In the most general sense, aggregating IOCs can be a way to paint a picture of the current “threat landscape” of attacks and attackers. Information such as the timing and geographical area of seemingly disparate attacks may imply connections when viewed as a whole. In order to do this successfully, it’s important to gather as much data as possible. Low-quality IOCs – such as those produced by an IP blacklist – are not particularly valuable for this kind of analysis.  Ideally, this kind of intelligence is derived from high-quality IOCs that contain both unique and accurate data and as much of the metadata that can be associated with an attack as possible.

Not every IOC needs to have a value for every type of metadata that might be associated with it, but it is useful to ask exactly what kind of data can be extracted from an attack or a compromise. Do we know when the attack occurred? Can we record the average difference between the beginning and end of attacks? Can we accurately determine what it is about a compromised system that caused it to be targeted in the first place?
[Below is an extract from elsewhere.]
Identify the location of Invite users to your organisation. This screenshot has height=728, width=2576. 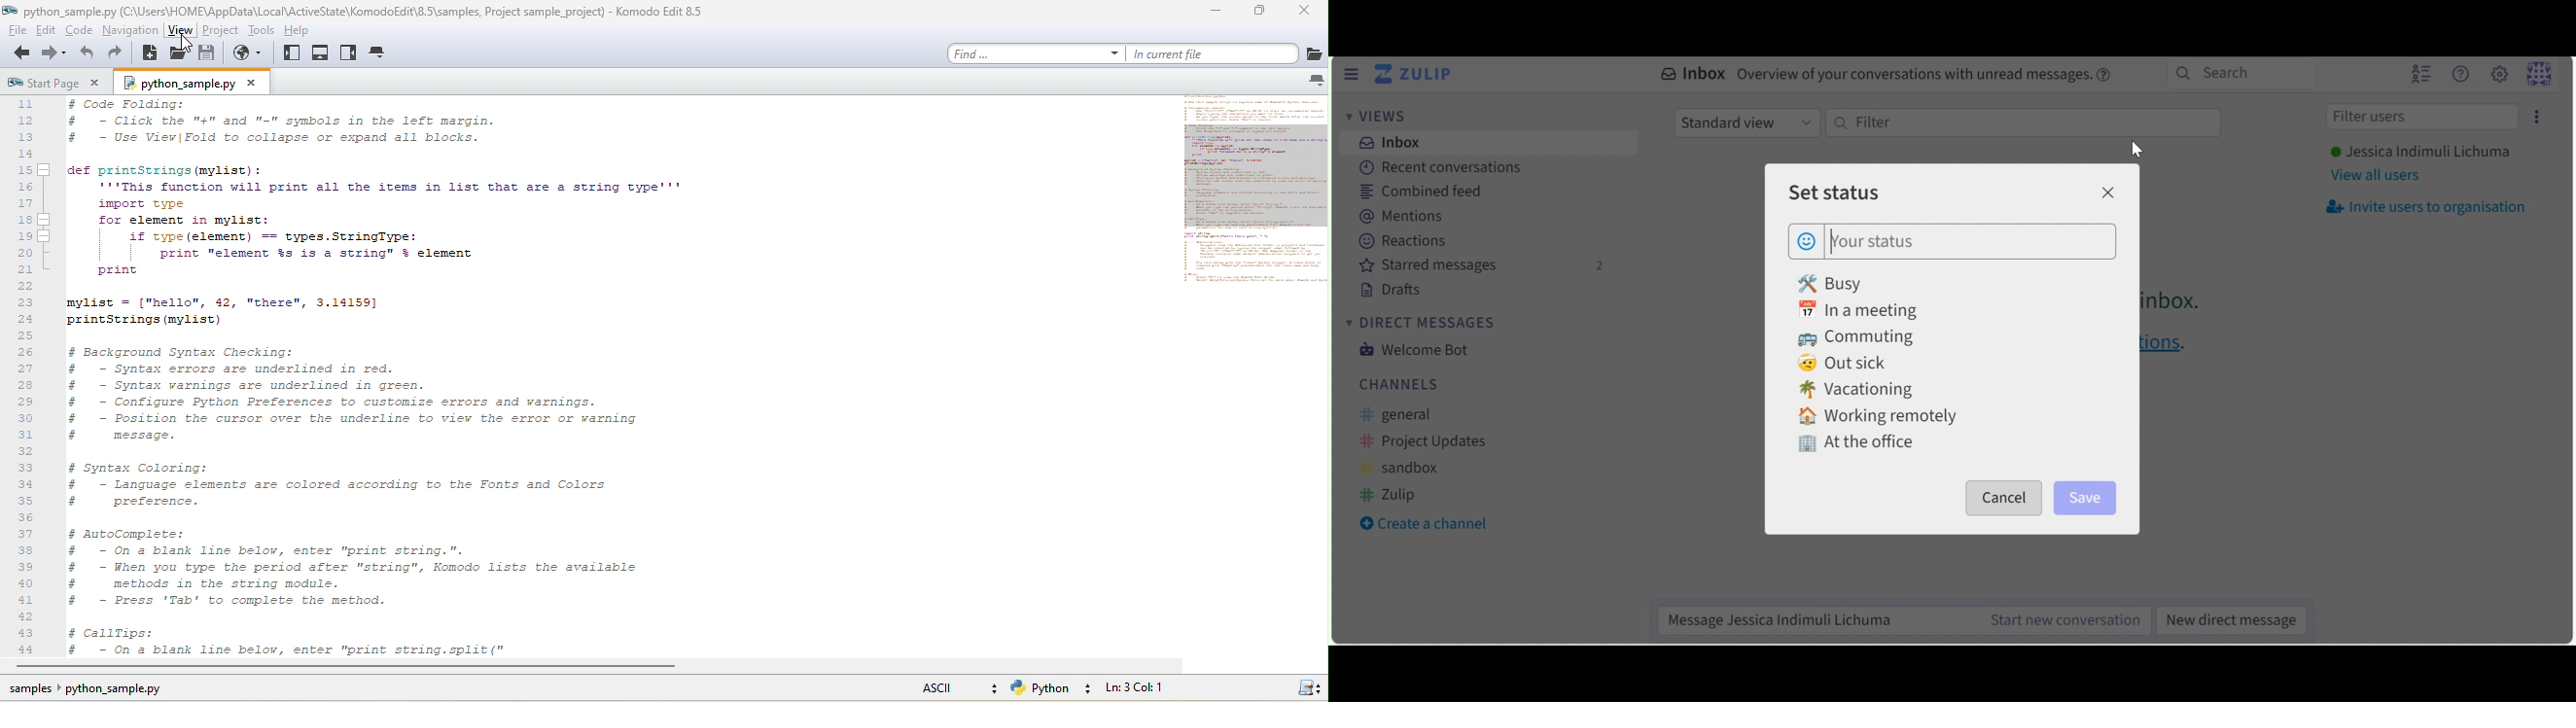
(2425, 207).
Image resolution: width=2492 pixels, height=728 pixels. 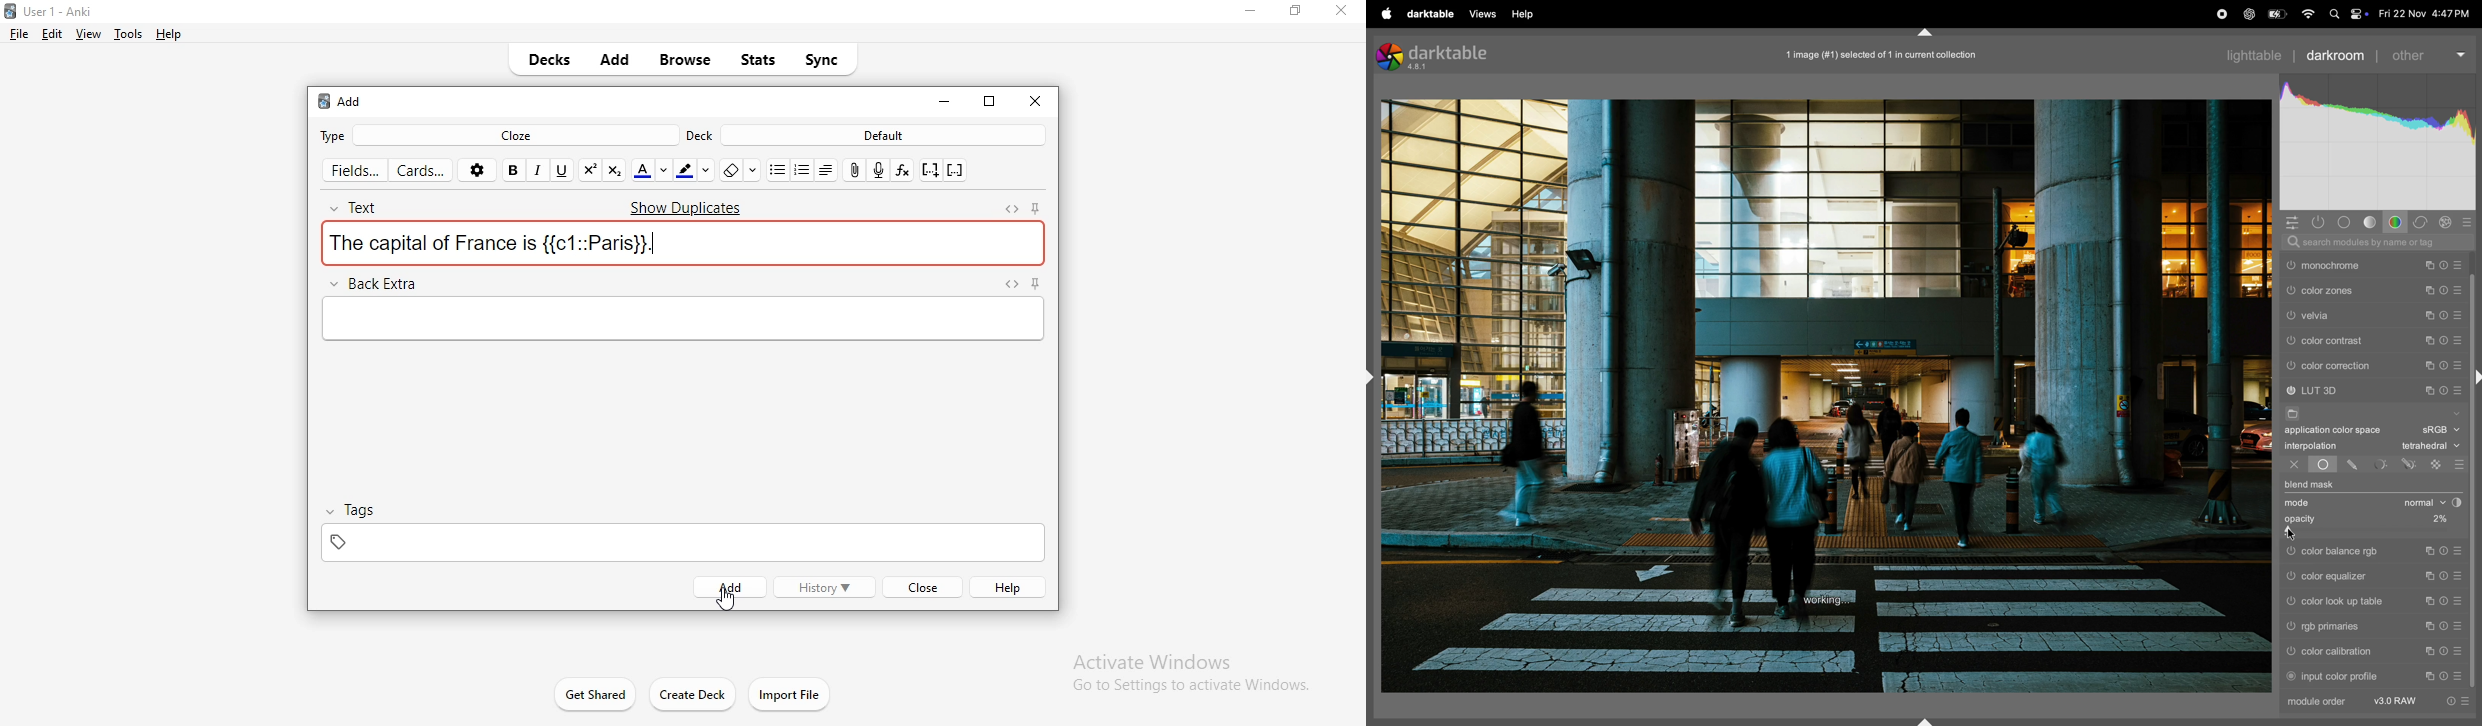 I want to click on help, so click(x=1011, y=587).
And the most important question of all: how well do the current standards answer these questions?

The Effectiveness of Current Standards

The knee-jerk reaction to the many standards that imperfectly track and share IOCs might be to create one unifying standard that satisfies the requirements of them all. But while this would certainly allow many different types of IOC to be converted into your format, in the long-run it would only increase confusion. Most protocols designed for sharing IOCs are more appropriate for reacting to specific attacks or compromises than for performing holistic analysis – and this is due to one reason: demand. Currently, the role of an Indicator of Compromise is to serve as the input to system scans and other forms of reactionary security protocols.

If the community of intelligence-sharing were more developed, we might be able to create a system that is more like an indicator of risk than an indicator of compromise – one that identifies which machines were targeted, why they were targeted, and what decides the difference between successful and unsuccessful compromise. STIX is an example of a format that attempts something similar, and has gained a lot of traction recently. In part, this is because of its compatibility and cooperation with many other popular standards such as OpenIOC and YARA. Its holistic approach to representing potential threats also has a part to play; it does so by separating indicators from other “types” such as threat actors and exploit targets, and by providing a structured language to communicate information about all of them.

The success of STIX, which is very much designed with sophisticated intelligence-sharing in mind, is indicative of a growing awareness within the community that threat intelligence cannot occur in a vacuum. Only by sharing as much information as possible about attacks can we force attackers to do more than change one element of their modus operandi to avoid detection. If we want to implement proactive rather than purely reactionary processes, it is essential that we look at the entire “battlefield” of cyber threat – not just the type of ammunition the enemy is using.